Hätte der Kläger bereits vorher Kenntnis vom Bestehen dauerhafter Berufsunfähigkeit gehabt, wäre zu erwarten gewesen, daß er dies in seinem Anspruchsschreiben erwähnt und auf entsprechende ärztliche Äußerungen Bezug genommen hätte. Gestützt wird der Klagevortrag überdies durch die Tatsache, daß ein Rentenantrag bei der LVA wegen Berufsunfähigkeit/Erwerbsunfähigkeit erst in der zweiten Jahreshälfte 1997 gestellt worden ist (vgl. Arztbrief Dr.
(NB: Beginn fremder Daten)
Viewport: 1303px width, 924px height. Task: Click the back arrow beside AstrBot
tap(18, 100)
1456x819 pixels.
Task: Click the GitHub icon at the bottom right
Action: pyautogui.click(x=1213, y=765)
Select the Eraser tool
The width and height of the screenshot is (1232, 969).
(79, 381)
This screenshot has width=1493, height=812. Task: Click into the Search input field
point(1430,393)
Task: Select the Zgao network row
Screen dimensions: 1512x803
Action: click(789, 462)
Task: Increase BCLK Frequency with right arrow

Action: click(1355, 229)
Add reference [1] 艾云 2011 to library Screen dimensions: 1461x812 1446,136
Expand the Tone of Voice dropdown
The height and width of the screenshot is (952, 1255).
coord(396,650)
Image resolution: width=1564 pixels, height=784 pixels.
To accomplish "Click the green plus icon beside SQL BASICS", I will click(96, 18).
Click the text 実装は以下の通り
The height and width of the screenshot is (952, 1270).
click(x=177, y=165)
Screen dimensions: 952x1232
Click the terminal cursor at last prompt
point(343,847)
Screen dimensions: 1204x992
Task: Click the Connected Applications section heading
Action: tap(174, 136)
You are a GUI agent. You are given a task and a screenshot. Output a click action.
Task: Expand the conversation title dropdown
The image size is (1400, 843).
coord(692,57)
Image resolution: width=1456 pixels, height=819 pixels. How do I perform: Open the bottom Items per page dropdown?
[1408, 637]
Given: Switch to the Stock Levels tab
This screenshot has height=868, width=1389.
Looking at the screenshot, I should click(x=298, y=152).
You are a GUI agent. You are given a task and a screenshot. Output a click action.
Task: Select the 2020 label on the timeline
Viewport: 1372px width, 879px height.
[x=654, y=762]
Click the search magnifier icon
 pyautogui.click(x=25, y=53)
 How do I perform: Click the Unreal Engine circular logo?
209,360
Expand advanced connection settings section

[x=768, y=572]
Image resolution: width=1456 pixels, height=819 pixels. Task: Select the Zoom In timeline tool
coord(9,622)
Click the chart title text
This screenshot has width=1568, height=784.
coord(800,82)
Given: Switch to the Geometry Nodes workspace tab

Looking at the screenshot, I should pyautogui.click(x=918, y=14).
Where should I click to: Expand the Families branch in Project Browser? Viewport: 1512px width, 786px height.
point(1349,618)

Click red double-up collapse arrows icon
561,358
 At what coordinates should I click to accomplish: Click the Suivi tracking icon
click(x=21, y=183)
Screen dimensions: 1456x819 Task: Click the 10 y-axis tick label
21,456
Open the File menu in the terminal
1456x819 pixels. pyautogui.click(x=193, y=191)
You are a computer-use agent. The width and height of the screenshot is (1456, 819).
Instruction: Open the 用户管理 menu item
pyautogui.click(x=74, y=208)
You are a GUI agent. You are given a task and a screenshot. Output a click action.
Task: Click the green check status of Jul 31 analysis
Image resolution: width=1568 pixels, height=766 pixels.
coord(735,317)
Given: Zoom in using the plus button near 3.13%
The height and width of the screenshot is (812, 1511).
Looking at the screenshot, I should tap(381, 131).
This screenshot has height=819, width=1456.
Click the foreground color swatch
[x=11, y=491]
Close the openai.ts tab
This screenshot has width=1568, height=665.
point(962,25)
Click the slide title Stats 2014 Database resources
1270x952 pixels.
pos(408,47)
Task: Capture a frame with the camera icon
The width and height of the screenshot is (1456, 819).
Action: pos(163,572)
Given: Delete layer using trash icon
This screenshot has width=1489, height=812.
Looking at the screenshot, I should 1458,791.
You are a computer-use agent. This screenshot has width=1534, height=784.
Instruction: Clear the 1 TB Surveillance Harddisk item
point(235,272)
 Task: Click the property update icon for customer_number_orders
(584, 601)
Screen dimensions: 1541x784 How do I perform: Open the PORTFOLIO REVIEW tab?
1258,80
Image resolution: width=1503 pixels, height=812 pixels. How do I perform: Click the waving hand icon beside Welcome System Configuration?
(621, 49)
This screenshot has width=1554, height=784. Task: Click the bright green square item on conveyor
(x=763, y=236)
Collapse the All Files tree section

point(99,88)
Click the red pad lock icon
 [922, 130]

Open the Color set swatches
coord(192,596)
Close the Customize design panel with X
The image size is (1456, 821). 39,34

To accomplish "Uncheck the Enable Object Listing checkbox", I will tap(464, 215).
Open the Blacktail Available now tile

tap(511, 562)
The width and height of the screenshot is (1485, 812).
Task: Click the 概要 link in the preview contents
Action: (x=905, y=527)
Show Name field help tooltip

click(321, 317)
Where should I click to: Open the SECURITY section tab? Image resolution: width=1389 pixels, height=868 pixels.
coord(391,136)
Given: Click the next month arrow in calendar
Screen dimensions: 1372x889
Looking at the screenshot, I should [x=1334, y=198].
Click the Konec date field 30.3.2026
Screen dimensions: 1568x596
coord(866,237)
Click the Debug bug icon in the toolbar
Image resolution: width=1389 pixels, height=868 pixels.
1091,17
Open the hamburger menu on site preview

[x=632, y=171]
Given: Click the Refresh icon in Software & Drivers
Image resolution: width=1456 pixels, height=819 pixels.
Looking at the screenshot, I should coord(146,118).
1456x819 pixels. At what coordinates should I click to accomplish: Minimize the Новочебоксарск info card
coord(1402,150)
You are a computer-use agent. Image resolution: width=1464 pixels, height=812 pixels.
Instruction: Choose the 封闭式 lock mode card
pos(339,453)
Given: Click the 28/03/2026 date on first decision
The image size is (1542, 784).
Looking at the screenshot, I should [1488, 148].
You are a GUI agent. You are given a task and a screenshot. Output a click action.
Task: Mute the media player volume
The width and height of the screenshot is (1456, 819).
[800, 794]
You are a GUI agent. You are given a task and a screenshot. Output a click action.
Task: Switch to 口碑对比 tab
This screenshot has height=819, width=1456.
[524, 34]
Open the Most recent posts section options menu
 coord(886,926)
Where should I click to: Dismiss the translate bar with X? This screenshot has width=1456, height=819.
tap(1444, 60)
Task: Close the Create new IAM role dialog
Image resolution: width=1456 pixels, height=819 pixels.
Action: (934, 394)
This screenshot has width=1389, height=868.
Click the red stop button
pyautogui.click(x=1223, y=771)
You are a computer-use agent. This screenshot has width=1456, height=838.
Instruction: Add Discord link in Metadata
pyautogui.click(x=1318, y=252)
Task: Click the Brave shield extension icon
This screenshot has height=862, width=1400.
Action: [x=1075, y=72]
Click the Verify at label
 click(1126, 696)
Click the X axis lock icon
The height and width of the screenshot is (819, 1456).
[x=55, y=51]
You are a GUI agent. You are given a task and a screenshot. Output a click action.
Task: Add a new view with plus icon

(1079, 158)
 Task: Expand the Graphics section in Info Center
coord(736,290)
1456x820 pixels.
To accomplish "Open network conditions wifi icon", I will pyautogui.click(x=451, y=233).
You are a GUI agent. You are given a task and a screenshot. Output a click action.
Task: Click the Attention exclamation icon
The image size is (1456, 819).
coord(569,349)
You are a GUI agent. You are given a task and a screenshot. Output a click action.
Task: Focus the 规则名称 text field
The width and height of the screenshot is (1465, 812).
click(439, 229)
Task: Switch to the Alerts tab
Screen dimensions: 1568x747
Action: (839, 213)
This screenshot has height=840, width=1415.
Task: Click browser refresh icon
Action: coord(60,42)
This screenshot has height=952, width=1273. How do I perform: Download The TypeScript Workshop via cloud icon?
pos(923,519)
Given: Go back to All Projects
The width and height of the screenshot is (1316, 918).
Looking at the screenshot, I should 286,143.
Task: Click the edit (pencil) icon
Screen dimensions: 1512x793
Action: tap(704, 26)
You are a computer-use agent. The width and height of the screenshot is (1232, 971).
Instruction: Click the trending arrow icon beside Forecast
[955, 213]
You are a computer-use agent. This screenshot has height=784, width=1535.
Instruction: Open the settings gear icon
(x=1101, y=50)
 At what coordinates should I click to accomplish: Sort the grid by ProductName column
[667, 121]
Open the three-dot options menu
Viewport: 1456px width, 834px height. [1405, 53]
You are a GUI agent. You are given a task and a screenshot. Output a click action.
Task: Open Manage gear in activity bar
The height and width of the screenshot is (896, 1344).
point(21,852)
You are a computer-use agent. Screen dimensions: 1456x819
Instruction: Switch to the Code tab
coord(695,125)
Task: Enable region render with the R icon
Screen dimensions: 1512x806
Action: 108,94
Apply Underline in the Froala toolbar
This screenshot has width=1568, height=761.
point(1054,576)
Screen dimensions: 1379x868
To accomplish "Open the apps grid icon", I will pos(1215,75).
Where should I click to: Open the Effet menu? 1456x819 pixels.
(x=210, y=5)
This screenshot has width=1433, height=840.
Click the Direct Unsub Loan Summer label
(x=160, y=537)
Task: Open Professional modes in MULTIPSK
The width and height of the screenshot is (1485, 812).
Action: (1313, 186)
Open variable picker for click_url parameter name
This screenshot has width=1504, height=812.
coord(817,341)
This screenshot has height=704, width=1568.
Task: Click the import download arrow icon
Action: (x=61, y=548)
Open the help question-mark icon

H - Bl. 71 f. d.A.).
Bei dieser Sachlage vermag der Senat auch einen Fahrlässigkeitsvorwurf hinsichtlich des Nichterkennens dauernder Berufsunfähigkeit in der Zeit vor der Anspruchstellung vom 07.04.1997 nicht zu begründen. Dass der Kläger - entsprechend seinen früheren Erfahrungen - auch diesmal zunächst von einer lediglich vorübergehenden Berufsunfähigkeit ausging und diese deshalb erst nach Ablauf der nach § 2 Abs. 3 AVB vorgesehenen 26 Wochen bei der Beklagten anzeigte, war nicht schuldhaft im Sinne des § 1 Nr. 3 Satz 2 AVB.
Bemerkenswert ist im übrigen, daß auch die Beklagte - selbst nach dem Studium der von ihr eingeholten Arztberichte - mit Schreiben vom 06.08.1997 nur eine vorübergehende Berufsunfähigkeit im Sinne des § 2 Abs. 3 AVB angenommen hat.
3.
Der in Höhe von 4 % seit dem 05.10.1998 geltend gemachte Anspruch auf Rechtshängigkeitszinsen ist ebenfalls begründet (§ 291 BGB).
Die Nebenentscheidungen beruhen auf §§ 92, 708 Nr. 10, 711 und 713 ZPO.